Trip road optimization algorithm for optimizing engineering problems
摘要
The challenge of finding optimal solutions in optimizing complex engineering problems remains a significant concern across both academic research and industrial sectors. In response to this challenge, this study proposes the Trip Road Optimization (TRO) algorithm, a novel human-inspired metaheuristic designed as an effective and efficient tool for addressing complex and high-dimensional optimization problems. The algorithm emulates human decision-making behavior during a trip through three fundamental components: path scouting for global exploration, social influence for guided convergence, and adaptation for refined exploitation. Each component is modeled through dedicated mathematical formulations to ensure a balanced search strategy. The performance of TRO was comprehensively assessed using a diverse set of benchmark problems, including nineteen standard functions and two well-established test suites (CEC 2019 and CEC 2022).
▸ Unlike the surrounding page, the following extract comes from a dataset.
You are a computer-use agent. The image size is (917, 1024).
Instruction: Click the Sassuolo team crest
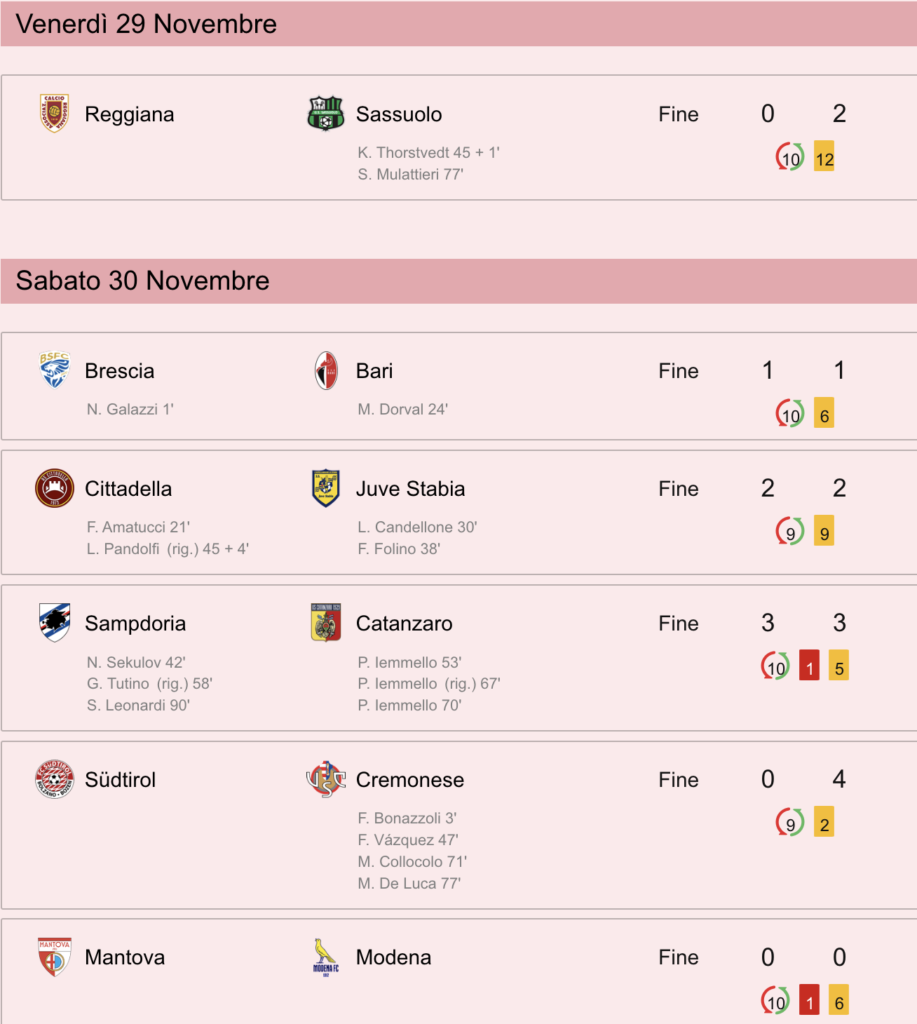click(325, 114)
Furthermore, the algorithm’s practical strength is demonstrated through its successful application to real-world engineering design problems. The provided results were then compared to six well-known optimization algorithms including Genetic Algorithm (GA), Particle Swarm Optimization (PSO), Grey Wolf Optimization (GWO), Sine Cosine Algorithm (SCA), Tunicate Swarm Algorithm (TSA), and Arctic Puffin Algorithm (APO). The obtained results demonstrate the superior performance, robustness, and computational efficiency of TRO in terms of solution quality and stability. Validation using the Wilcoxon rank-sum test and Cohen’s d effect size confirms both the statistical and practical significance of the results. The findings highlight the strong performance of the proposed algorithm and its suitability for broad optimization applications.